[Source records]

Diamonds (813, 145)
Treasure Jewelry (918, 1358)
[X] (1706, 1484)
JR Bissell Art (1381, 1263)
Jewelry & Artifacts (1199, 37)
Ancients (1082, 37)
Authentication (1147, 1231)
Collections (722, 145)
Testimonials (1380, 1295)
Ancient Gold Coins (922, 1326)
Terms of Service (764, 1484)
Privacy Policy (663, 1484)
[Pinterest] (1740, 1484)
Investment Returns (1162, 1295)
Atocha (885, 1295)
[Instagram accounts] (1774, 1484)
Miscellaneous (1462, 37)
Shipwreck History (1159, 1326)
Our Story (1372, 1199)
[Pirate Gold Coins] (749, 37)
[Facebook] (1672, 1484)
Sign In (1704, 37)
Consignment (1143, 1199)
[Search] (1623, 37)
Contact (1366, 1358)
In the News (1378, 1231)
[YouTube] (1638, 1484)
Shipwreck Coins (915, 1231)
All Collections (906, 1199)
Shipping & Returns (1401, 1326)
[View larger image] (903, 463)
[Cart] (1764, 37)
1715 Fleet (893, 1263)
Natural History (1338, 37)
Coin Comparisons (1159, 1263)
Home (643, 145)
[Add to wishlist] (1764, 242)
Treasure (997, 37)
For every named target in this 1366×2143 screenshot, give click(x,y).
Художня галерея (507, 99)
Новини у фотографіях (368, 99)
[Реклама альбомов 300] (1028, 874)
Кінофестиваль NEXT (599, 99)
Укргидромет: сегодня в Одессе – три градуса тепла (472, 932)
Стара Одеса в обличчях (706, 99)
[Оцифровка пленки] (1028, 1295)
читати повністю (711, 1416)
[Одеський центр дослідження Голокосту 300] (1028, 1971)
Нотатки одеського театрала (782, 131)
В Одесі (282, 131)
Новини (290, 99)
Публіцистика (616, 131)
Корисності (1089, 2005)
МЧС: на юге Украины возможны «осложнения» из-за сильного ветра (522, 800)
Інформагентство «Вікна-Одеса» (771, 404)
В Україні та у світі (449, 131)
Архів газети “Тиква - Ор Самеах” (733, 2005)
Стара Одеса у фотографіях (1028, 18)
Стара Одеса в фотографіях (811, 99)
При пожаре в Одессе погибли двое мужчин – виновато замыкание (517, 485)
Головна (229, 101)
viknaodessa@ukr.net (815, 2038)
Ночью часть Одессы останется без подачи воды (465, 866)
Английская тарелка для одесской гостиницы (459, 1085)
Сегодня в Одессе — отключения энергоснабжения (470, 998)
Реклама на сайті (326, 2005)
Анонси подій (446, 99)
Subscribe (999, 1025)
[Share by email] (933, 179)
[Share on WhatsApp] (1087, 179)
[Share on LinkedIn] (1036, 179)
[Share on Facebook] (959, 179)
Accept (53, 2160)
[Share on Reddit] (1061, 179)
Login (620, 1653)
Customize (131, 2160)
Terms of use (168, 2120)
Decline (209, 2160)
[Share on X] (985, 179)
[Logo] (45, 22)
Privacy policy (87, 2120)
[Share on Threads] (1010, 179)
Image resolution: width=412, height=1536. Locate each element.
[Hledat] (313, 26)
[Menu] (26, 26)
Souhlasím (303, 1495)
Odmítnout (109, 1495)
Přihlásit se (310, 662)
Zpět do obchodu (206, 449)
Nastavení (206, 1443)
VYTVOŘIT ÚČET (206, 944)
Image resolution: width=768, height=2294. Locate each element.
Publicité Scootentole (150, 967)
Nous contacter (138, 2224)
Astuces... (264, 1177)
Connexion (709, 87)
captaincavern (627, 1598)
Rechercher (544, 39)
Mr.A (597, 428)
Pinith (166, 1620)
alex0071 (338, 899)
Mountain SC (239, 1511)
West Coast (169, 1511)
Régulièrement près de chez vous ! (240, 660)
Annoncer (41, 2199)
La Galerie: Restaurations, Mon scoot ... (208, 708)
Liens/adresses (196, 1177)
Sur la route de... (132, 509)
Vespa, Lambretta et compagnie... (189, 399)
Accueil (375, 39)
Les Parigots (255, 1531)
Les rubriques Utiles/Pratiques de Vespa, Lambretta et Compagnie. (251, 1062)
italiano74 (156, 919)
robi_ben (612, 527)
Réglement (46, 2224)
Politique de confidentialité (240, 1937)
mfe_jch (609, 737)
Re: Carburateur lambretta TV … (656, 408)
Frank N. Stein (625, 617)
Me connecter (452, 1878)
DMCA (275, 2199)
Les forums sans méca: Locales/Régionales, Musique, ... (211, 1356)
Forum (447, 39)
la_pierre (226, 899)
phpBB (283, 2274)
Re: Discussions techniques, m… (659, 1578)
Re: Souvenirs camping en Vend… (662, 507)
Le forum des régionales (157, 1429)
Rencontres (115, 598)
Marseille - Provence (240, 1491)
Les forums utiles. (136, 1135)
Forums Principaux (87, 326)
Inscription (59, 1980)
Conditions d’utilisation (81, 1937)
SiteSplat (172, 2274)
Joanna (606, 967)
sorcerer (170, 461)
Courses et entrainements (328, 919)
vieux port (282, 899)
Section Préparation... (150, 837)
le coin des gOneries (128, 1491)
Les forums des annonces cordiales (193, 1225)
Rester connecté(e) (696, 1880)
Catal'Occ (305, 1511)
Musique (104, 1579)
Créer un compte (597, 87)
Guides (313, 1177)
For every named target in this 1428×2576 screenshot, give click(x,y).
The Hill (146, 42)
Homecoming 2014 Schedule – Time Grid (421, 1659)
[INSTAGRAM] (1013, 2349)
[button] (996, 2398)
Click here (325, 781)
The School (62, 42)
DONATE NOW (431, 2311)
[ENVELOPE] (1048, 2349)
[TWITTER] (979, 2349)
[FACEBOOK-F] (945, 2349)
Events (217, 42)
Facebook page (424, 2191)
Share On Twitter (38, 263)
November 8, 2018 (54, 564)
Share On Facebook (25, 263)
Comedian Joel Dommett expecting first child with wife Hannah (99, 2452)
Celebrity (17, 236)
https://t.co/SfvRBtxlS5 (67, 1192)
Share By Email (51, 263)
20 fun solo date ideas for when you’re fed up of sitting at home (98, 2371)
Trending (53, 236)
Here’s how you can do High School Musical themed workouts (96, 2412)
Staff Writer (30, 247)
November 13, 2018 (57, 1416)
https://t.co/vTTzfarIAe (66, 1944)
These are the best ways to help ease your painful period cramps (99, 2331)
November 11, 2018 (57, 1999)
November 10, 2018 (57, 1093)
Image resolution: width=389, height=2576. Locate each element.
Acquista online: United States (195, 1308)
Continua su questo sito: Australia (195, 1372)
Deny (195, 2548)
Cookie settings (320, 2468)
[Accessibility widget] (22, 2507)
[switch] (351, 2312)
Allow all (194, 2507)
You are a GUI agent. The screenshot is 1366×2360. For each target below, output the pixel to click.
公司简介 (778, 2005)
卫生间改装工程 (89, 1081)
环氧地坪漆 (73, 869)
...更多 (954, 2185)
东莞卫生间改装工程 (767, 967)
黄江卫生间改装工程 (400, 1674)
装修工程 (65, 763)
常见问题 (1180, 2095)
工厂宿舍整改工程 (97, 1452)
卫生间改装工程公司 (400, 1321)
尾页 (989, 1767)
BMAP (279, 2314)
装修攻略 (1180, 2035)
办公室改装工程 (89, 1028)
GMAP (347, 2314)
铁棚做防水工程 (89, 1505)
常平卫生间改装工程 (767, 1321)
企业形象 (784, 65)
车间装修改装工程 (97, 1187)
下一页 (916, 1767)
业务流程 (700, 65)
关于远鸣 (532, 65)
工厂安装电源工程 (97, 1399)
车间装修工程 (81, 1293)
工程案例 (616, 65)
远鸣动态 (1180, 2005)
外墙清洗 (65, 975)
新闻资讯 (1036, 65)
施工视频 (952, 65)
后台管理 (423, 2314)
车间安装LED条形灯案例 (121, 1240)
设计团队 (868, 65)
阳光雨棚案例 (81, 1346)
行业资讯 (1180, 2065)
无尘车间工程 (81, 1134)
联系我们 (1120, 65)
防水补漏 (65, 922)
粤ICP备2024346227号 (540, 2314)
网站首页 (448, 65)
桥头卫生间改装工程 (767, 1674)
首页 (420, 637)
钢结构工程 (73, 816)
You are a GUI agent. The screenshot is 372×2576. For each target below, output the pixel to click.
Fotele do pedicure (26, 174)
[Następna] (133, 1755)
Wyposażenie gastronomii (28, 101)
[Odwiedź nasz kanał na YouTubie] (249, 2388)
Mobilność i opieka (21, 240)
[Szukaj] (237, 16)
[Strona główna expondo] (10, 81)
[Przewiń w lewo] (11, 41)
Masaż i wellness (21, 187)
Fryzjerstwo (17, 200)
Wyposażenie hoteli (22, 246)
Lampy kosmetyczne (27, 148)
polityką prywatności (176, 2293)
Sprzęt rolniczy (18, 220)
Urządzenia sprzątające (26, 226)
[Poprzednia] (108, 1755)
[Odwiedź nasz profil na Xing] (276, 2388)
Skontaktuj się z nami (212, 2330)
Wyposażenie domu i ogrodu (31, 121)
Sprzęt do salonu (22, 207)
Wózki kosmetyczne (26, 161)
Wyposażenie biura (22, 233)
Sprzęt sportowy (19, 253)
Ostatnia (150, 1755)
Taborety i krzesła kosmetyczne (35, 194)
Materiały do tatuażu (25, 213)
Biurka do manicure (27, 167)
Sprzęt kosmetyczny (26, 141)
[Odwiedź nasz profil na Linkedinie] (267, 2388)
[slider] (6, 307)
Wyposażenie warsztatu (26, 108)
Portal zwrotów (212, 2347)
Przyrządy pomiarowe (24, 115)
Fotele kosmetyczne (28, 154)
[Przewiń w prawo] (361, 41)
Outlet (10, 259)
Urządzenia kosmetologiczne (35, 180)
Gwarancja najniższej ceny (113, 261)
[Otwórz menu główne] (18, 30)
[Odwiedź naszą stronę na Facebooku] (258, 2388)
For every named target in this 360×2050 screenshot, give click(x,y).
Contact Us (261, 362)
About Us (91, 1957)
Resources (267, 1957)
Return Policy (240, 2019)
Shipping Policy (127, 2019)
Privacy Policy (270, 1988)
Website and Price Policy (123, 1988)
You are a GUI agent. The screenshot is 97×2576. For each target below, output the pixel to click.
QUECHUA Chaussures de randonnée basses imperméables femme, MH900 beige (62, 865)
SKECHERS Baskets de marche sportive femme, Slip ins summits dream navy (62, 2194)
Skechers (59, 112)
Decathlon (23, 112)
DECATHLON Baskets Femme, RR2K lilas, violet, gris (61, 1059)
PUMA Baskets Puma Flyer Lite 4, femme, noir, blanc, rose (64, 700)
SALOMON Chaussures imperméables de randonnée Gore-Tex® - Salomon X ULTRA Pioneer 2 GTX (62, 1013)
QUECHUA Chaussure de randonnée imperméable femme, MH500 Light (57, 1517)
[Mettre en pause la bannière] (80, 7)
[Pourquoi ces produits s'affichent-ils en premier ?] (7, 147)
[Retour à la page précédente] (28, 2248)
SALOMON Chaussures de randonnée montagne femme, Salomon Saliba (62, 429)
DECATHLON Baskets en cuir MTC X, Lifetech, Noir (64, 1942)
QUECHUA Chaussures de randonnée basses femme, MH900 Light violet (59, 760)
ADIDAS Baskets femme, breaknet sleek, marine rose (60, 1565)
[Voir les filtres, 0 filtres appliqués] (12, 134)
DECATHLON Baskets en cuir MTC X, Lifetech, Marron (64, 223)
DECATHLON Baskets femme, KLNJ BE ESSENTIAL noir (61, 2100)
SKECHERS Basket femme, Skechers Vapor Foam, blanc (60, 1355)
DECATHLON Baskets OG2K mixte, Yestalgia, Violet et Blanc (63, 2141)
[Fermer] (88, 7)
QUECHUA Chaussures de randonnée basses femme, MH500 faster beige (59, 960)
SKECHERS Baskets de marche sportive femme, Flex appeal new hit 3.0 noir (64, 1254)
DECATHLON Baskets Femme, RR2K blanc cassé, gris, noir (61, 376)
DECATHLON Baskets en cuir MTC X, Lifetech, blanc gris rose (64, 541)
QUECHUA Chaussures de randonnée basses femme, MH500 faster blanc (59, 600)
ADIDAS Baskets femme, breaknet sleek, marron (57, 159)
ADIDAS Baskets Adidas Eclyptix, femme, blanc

### TASK DESCRIPTION
Return, unchanged, the run of lines above that opens with the line containing "SiteSplat (172, 2274)" and closes with the line containing "Celebrity (17, 236)". Include both.

### RESPONSE
SiteSplat (172, 2274)
Joanna (606, 967)
sorcerer (170, 461)
Courses et entrainements (328, 919)
vieux port (282, 899)
Section Préparation... (150, 837)
le coin des gOneries (128, 1491)
Les forums des annonces cordiales (193, 1225)
Rester connecté(e) (696, 1880)
Catal'Occ (305, 1511)
Musique (104, 1579)
Créer un compte (597, 87)
Guides (313, 1177)
For every named target in this 1428×2576 screenshot, give click(x,y).
The Hill (146, 42)
Homecoming 2014 Schedule – Time Grid (421, 1659)
[INSTAGRAM] (1013, 2349)
[button] (996, 2398)
Click here (325, 781)
The School (62, 42)
DONATE NOW (431, 2311)
[ENVELOPE] (1048, 2349)
[TWITTER] (979, 2349)
[FACEBOOK-F] (945, 2349)
Events (217, 42)
Facebook page (424, 2191)
Share On Twitter (38, 263)
November 8, 2018 (54, 564)
Share On Facebook (25, 263)
Comedian Joel Dommett expecting first child with wife Hannah (99, 2452)
Celebrity (17, 236)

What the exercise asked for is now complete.